Produce a verbatim transcript of the entries below, excluding pictures.

[Data shown Boundary: Start]

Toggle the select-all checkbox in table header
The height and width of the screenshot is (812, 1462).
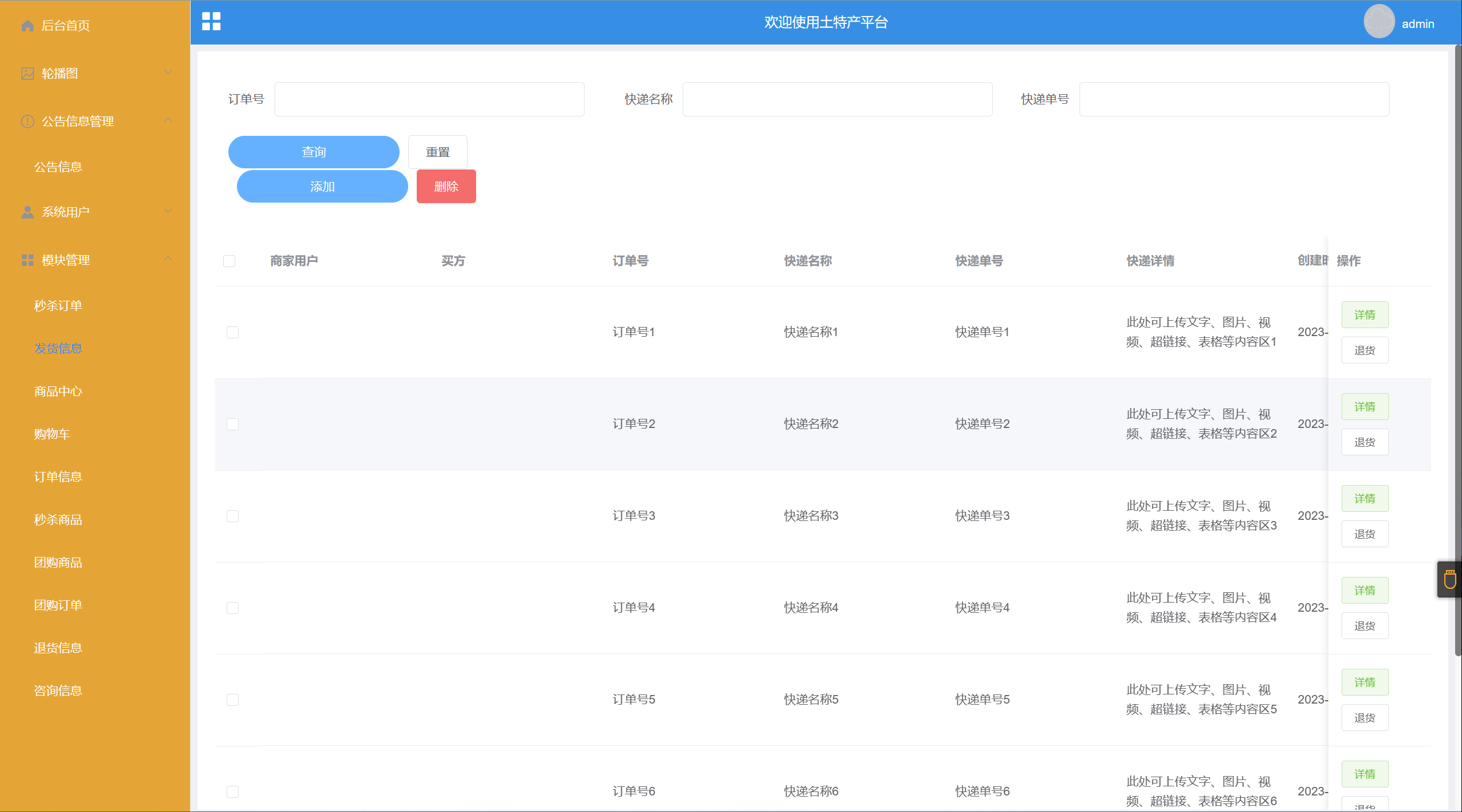point(229,261)
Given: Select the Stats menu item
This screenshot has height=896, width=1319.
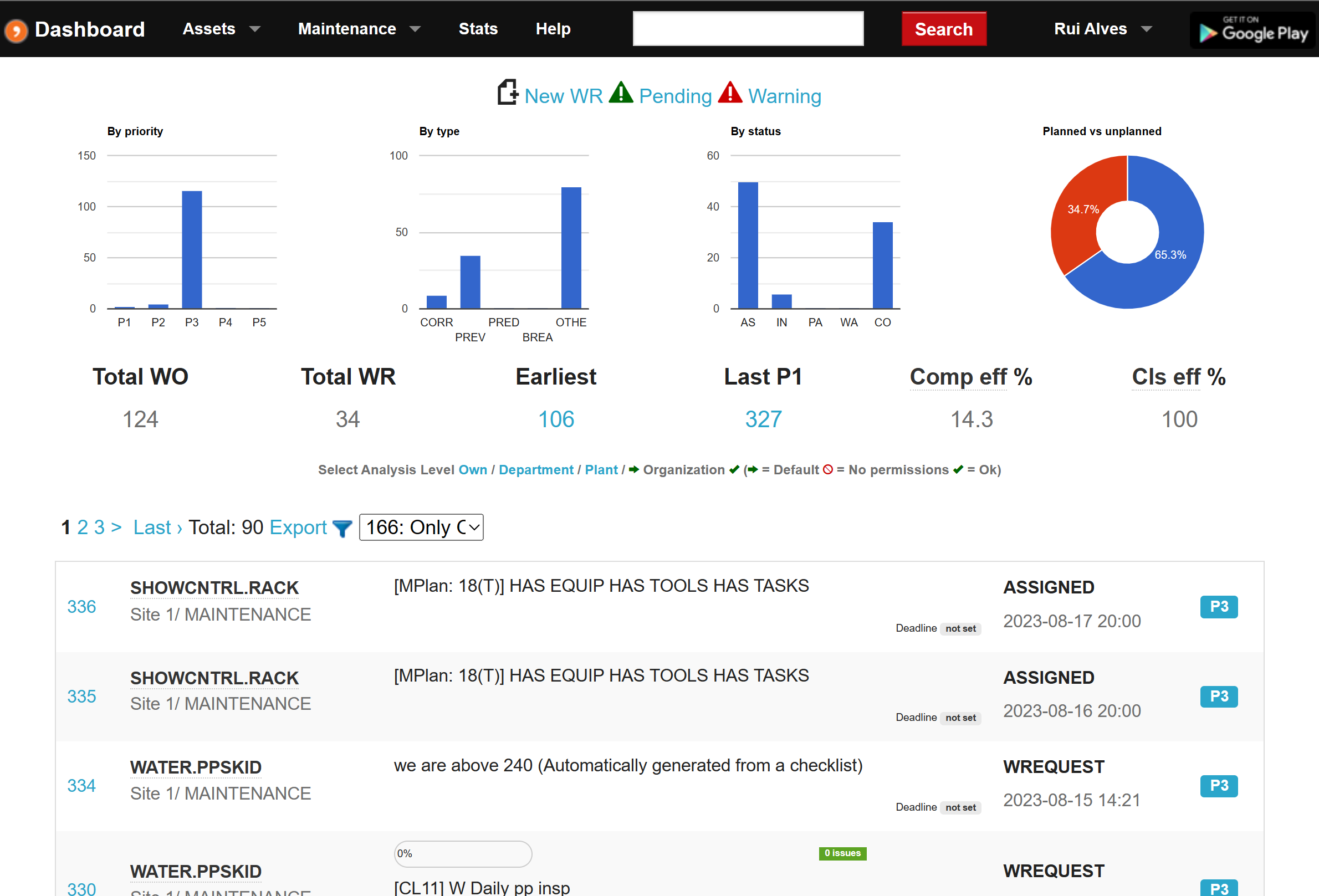Looking at the screenshot, I should point(478,29).
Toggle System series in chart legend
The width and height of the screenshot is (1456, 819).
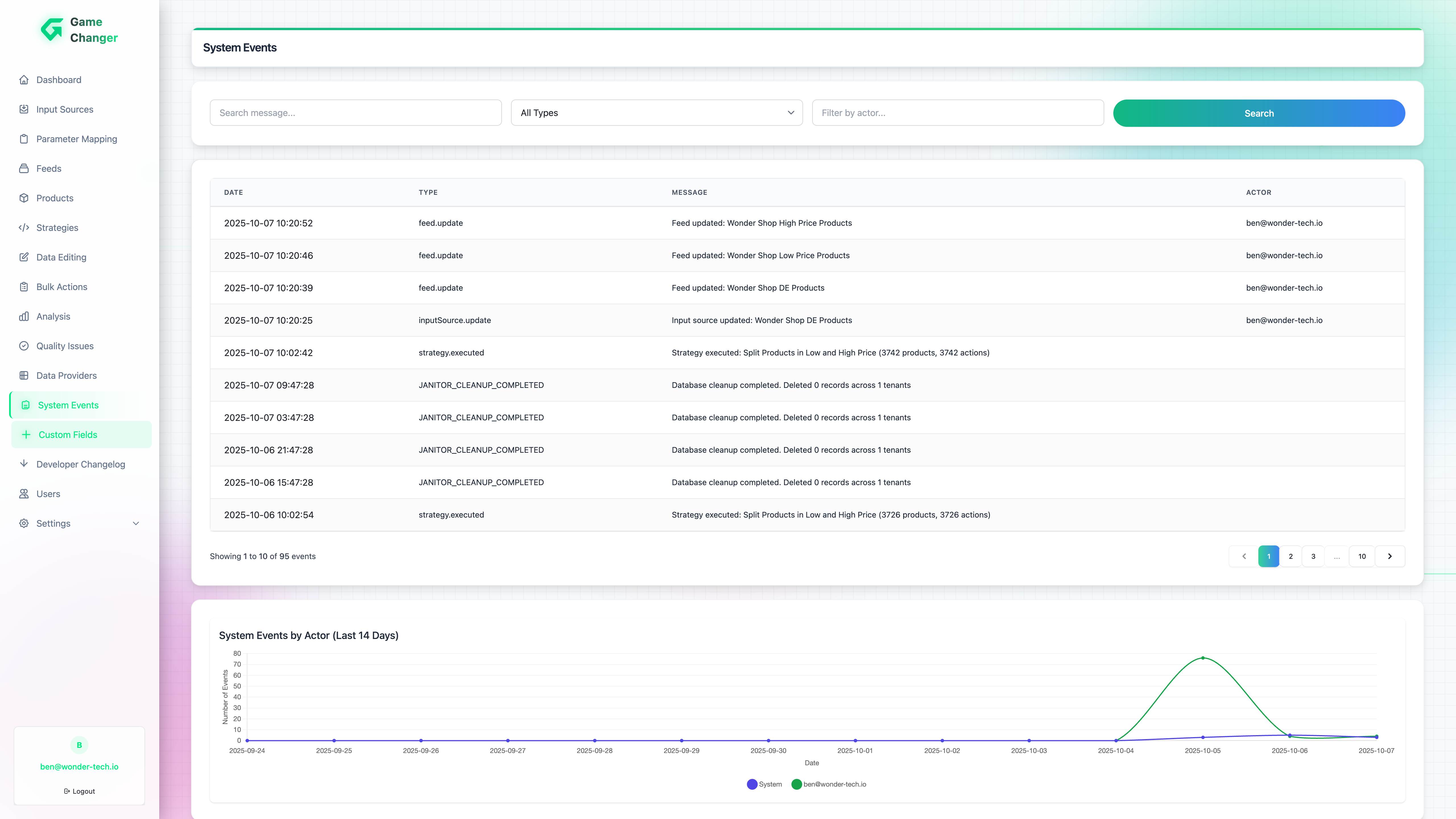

[Data shown Boundary: End]

### [Task solution]
Toggle the select-all checkbox in table header
The height and width of the screenshot is (812, 1462).
point(229,261)
Given: Select the Stats menu item
This screenshot has height=896, width=1319.
Looking at the screenshot, I should point(478,29).
Toggle System series in chart legend
The width and height of the screenshot is (1456, 819).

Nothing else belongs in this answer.